== Segment start ==

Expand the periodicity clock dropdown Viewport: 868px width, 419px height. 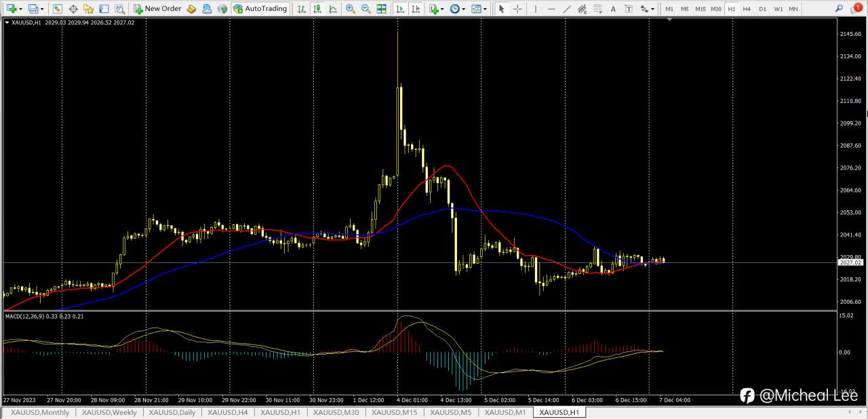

== Segment end ==
== Segment start ==

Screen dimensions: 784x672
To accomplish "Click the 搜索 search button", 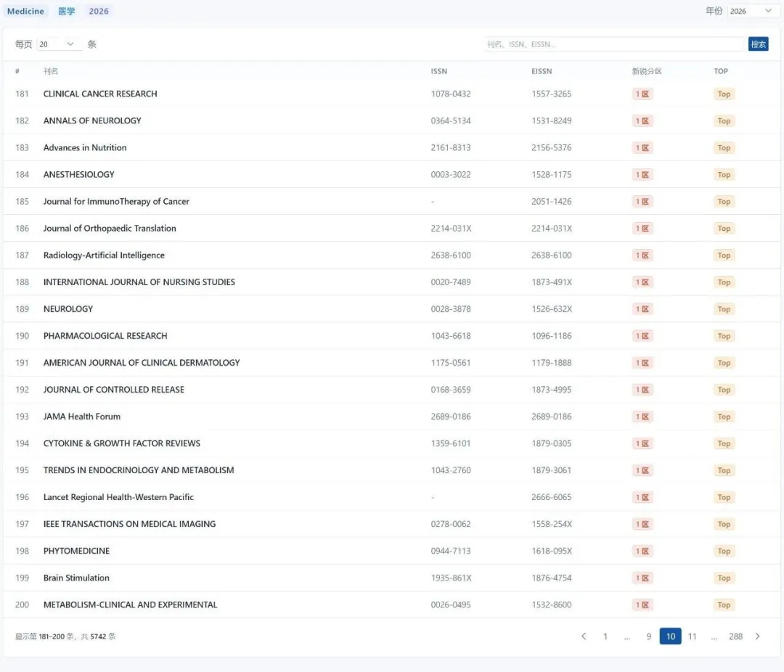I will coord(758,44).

== Segment end ==
== Segment start ==

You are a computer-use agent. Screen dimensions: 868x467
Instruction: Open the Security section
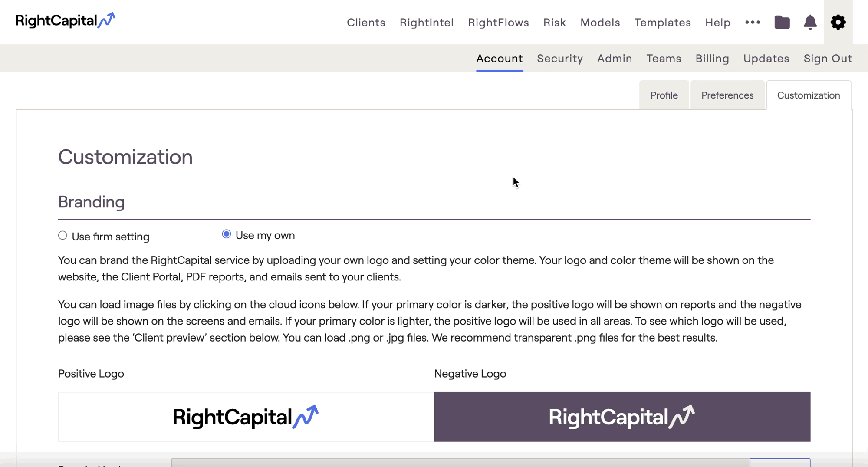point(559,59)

== Segment end ==

> PROBLEM: For the string "dimensions", go through the entries above and copy each line where it occurs.

> SOLUTION TO THIS EXERCISE:
Screen dimensions: 784x672
You are a computer-use agent. Screen dimensions: 868x467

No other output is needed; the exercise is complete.